* **ABOUT THIS EXERCISE**: The response must contain every line from the records below that has "point".

----------

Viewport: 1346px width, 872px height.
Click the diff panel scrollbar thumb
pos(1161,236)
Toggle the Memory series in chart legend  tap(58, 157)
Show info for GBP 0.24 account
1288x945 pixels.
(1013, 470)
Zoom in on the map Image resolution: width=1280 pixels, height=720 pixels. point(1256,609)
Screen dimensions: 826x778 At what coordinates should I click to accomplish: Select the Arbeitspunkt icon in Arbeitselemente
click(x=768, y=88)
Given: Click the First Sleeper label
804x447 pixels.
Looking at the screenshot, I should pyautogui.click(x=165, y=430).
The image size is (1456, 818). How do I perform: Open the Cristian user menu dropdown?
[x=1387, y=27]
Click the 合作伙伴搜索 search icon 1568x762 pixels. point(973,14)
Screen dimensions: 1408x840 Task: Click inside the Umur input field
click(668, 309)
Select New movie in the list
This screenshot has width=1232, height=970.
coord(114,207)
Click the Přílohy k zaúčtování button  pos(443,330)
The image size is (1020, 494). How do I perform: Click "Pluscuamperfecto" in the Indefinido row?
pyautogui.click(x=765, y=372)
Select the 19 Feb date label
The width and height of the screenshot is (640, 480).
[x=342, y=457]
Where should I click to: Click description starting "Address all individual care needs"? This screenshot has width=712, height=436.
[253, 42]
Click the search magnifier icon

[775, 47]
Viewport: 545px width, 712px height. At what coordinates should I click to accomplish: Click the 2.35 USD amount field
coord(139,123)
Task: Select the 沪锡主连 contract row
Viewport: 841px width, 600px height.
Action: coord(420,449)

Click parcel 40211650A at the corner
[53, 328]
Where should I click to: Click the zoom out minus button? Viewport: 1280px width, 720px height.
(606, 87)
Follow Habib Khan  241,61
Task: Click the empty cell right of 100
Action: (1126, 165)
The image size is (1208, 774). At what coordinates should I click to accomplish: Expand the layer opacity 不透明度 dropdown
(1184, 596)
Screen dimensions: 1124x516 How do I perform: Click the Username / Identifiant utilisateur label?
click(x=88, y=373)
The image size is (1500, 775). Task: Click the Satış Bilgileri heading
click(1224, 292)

----------

* **ANSWER TO THIS PROBLEM**:
Zoom in on the map Image resolution: width=1280 pixels, height=720 pixels. point(1256,609)
Click the 合作伙伴搜索 search icon 1568x762 pixels. point(973,14)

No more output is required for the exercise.